*** Block opens ***

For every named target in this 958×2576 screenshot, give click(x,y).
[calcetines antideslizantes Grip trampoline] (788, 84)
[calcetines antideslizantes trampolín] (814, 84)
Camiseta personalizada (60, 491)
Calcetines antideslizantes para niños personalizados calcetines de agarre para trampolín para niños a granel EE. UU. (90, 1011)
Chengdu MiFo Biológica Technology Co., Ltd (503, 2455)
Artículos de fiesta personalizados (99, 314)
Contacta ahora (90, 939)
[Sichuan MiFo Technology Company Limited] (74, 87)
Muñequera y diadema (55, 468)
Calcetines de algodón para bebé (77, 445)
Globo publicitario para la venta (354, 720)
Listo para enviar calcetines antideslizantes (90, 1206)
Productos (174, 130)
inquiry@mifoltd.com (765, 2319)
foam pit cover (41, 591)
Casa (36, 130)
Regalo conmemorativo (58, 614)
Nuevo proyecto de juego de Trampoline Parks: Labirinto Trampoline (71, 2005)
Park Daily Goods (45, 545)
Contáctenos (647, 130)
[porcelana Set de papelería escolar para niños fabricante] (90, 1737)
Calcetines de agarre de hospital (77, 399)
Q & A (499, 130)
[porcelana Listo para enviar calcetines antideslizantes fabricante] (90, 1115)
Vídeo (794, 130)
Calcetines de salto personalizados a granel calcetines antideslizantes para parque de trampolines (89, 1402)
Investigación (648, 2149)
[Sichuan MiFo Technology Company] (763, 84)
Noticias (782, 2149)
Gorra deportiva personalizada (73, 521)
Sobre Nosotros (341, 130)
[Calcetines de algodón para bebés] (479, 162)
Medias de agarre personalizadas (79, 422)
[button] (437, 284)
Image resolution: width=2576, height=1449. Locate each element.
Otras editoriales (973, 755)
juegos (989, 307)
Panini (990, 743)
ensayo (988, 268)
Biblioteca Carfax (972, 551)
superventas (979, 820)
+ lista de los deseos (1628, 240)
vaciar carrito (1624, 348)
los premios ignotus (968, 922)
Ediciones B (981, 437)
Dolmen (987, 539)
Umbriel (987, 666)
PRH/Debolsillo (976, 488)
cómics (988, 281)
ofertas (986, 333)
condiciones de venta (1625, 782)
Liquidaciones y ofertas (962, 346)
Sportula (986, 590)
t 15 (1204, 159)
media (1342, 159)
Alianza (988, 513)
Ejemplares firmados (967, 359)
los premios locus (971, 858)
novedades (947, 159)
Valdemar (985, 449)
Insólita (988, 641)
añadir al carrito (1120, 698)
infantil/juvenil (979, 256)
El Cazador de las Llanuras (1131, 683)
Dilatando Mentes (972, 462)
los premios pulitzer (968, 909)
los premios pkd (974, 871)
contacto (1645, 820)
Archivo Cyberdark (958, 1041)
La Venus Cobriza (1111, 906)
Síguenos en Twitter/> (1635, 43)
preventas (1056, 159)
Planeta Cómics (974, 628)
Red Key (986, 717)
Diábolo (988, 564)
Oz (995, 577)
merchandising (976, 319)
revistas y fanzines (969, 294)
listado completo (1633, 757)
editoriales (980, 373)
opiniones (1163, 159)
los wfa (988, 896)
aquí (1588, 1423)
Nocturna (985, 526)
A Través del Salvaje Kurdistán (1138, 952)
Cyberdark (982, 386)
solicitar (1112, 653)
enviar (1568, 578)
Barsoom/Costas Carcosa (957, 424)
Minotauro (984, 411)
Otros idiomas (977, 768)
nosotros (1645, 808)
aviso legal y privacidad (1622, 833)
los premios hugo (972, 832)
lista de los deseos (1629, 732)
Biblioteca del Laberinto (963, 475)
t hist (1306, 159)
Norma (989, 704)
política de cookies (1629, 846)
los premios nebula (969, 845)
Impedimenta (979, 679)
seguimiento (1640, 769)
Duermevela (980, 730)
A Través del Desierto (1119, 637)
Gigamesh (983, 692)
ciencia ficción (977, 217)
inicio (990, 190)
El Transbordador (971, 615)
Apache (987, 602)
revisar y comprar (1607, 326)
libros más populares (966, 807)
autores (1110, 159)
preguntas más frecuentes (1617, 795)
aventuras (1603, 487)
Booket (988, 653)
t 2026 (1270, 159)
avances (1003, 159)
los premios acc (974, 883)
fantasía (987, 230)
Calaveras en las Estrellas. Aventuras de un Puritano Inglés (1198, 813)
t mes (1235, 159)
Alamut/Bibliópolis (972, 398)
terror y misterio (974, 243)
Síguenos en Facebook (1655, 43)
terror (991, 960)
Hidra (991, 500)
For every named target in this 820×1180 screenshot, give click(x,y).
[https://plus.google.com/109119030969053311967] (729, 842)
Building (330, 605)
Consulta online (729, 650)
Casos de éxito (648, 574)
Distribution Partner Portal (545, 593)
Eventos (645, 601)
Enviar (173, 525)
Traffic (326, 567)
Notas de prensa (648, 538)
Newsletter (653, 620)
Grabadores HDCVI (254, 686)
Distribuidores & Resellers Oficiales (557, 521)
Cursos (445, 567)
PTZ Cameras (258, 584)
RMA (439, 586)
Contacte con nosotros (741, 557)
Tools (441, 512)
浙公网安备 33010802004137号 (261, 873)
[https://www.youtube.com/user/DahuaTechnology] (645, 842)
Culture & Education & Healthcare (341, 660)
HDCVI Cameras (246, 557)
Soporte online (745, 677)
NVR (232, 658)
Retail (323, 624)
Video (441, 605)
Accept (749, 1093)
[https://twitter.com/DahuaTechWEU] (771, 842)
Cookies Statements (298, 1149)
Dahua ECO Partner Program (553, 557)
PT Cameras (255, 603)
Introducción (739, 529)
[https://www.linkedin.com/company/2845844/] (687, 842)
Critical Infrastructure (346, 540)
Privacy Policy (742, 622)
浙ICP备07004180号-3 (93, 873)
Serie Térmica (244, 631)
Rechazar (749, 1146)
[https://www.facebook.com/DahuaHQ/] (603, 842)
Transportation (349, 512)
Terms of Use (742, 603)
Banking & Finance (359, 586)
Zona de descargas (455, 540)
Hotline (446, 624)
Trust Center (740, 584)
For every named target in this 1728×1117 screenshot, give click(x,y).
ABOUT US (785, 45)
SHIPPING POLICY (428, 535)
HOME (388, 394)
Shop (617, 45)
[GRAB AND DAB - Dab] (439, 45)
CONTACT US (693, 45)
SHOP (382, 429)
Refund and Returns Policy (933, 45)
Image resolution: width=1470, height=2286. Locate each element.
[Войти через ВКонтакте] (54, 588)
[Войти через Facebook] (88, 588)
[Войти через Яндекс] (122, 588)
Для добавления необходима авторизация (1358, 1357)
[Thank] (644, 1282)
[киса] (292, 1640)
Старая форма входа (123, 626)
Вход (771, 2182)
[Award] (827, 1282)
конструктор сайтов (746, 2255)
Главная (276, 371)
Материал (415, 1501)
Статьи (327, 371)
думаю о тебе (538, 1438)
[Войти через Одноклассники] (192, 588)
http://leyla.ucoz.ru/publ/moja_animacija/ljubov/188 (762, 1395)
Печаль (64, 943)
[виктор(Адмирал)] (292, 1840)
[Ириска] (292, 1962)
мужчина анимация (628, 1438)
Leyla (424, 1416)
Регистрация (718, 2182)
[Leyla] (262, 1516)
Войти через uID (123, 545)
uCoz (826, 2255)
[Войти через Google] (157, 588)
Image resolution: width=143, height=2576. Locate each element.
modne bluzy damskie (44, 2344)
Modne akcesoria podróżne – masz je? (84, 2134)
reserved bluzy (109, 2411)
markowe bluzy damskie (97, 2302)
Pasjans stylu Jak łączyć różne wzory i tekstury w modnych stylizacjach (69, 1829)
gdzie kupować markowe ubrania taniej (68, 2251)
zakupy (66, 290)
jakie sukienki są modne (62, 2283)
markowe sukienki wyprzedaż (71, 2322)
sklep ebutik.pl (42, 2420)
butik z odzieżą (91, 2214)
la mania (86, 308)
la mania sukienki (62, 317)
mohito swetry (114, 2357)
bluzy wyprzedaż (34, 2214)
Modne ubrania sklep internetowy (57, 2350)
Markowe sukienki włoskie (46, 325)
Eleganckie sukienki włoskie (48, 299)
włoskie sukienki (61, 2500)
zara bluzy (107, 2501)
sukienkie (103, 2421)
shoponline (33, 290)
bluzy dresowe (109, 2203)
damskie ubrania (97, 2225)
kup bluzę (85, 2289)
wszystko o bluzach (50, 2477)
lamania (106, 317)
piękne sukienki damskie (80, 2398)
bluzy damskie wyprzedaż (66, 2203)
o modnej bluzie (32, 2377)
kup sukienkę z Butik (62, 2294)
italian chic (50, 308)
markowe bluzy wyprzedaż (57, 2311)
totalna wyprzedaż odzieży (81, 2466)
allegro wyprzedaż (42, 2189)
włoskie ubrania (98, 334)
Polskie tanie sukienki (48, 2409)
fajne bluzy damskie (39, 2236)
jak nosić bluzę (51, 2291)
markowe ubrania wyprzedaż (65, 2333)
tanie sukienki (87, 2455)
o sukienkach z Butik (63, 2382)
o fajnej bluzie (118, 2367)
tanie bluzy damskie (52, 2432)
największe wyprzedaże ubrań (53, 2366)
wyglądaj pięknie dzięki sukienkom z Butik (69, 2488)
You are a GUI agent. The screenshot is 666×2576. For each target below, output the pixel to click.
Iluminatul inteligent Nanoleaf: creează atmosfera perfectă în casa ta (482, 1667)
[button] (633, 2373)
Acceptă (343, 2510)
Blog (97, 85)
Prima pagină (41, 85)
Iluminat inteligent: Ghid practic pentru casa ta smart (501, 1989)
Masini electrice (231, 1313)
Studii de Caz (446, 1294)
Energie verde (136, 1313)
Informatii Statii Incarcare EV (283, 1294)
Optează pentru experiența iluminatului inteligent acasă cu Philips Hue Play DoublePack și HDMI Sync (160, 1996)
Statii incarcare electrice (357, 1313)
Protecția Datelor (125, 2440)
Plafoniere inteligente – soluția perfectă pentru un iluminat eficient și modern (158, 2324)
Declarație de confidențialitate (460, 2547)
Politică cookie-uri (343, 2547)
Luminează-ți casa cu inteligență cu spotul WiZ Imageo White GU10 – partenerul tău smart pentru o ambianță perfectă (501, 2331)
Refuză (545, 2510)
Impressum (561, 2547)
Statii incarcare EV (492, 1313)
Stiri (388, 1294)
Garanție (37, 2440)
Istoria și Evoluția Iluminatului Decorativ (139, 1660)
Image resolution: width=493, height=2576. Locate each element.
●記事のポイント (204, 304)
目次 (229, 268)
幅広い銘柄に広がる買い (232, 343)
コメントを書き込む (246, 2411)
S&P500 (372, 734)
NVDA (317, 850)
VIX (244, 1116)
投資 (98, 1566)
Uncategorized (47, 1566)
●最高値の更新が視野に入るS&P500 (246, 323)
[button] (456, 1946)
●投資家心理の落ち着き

*** Block closes ***

▶ _PROBLEM REQUIREMENTS_:
Exactly and only the lines from the one containing "Studii de Caz (446, 1294)" through the end of the material are to be reproduced, both ends included.

▶ _PROBLEM SOLUTION_:
Studii de Caz (446, 1294)
Energie verde (136, 1313)
Informatii Statii Incarcare EV (283, 1294)
Optează pentru experiența iluminatului inteligent acasă cu Philips Hue Play DoublePack și HDMI Sync (160, 1996)
Statii incarcare electrice (357, 1313)
Protecția Datelor (125, 2440)
Plafoniere inteligente – soluția perfectă pentru un iluminat eficient și modern (158, 2324)
Declarație de confidențialitate (460, 2547)
Politică cookie-uri (343, 2547)
Luminează-ți casa cu inteligență cu spotul WiZ Imageo White GU10 – partenerul tău smart pentru o ambianță perfectă (501, 2331)
Refuză (545, 2510)
Impressum (561, 2547)
Statii incarcare EV (492, 1313)
Stiri (388, 1294)
Garanție (37, 2440)
Istoria și Evoluția Iluminatului Decorativ (139, 1660)
Image resolution: width=493, height=2576. Locate each element.
●記事のポイント (204, 304)
目次 (229, 268)
幅広い銘柄に広がる買い (232, 343)
コメントを書き込む (246, 2411)
S&P500 (372, 734)
NVDA (317, 850)
VIX (244, 1116)
投資 (98, 1566)
Uncategorized (47, 1566)
●最高値の更新が視野に入るS&P500 (246, 323)
[button] (456, 1946)
●投資家心理の落ち着き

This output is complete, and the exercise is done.